Documento:

================================

Il mese prossimo i miei genitori vengono a Berlino e, visto che non hanno mai visitato la città, vorrei mostrare loro il più possibile. Mio padre è un grande appassionato di storia e ho pensato di portarlo al Centro di documentazione del Muro. Ci sono stata tre anni fa; non era lontano dalla scuola di tedesco che frequentavo, ma non mi ricordavo esattamente dove fosse, quindi ieri ho fatto un giro esplorativo della zona. L’ho ritrovato: è sulla Bernauer Straße, fra le stazioni Bernauer Straße e Nordbahnhof. Il centro in sé non è molto grande, ma si può osservare un tratto di muro conservato esattamente com’era ai tempi della DDR.

Mi ha colpito in particolare l’impatto che il Muro ebbe sul quartiere: la strada fu praticamente divisa in due e i palazzi che facevano parte della zona est si affacciavano su quella ovest (il marciapiede apparteneva alla zona francese). In molti tentarono di fuggire buttandosi dalle finestre; qualcuno ce la fece, molti altri no. Poi il regime ha murato porte e finestre e, in un secondo momento, abbattuto le case che costeggiavano il confine.

La Chiesa della Riconciliazione ebbe la sfortuna di trovarsi nella terra di nessuno. Anche se l’accesso era impedito, la chiesa dava fastidio al regime e nel 1985 venne abbattuta. Neanche il cimitero che costeggiava la barriera fu lasciato in pace: le tombe che si trovavano a ridosso del Muro vennero rimosse e spostate altrove.

Mentre leggevo tutto questo, mi sono venuti in mente i Buddha di Bamiyan, distrutti dai talebani perché “costituivano un pericolo per l’Islam”. Eliminare dei simboli sacri per mostrare al mondo la propria potenza. Io non sono certo l’esempio della perfetta cattolica credente e praticante, ma cosa c’è di più blasfemo, in qualsiasi religione, del distruggere un luogo di culto e del disseppelire i morti? E tutto questo è successo nel 1985, non nel Medioevo. Solo 25 anni fa.

Con questi pensieri in testa sono salita sulla torre del Centro di documentazione, dalla quale si può osservare quello che era il lato occidentale del Muro. Vengo accolta dalle voci di un gruppo di italiani che si lamentano. Cito a memoria:

“Questa è la più grande cagata che abbiamo visto a Berlino.”

================================

Dati raccolti:

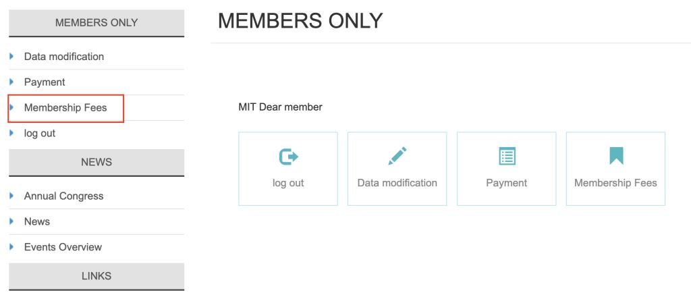Click the Membership Fees bookmark icon
Viewport: 691px width, 301px height.
[x=616, y=156]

================================

Istruzioni di lavoro:
- a) Per favore, riscrivi come elenco puntato il paragrafo del testo sul Muro di Berlino che comincia con «Mi ha colpito in particolare», conservandone i fatti principali.
- b) Riprendi il testo sul Muro di Berlino e proseguilo dopo la sua ultima frase.
Le righe non servono a nulla in questo lavoro.

Risultati attesi:
- a)
- Il Muro ebbe un forte impatto sul quartiere: la strada fu praticamente divisa in due.
- I palazzi della zona est si affacciavano su quella ovest, e il marciapiede apparteneva alla zona francese.
- Molti tentarono di fuggire buttandosi dalle finestre; qualcuno ce la fece, molti altri no.
- Il regime murò porte e finestre e in seguito abbatté le case lungo il confine.

- b)
“Eh, ma era sulla guida, quindi dovevamo vederla.”

“Oh, vieni qua e fai una foto, va’.”

Avrei voluto prenderli a testate. Forse si aspettavano qualcosa di turistico come il Checkpoint Charlie, o magari un luna park con tante belle lucine colorate. Ammetto che non c’è molto da vedere: un tratto di muro, la terra di nessuno, la torre di guardia. Ma, avendo letto quello che era successo nel quartiere, anche quel poco che ho visto mi ha colpito. Mi ha colpito la nuova cappella costruita al posto della chiesa abbattuta; mi ha colpito il prato del cimitero a ridosso del muro, senza tombe perché i morti davano fastidio e sono stati rimossi; mi ha colpito il fatto che la gente fosse disposta a buttarsi dalla finestra per inseguire il sogno di una vita migliore.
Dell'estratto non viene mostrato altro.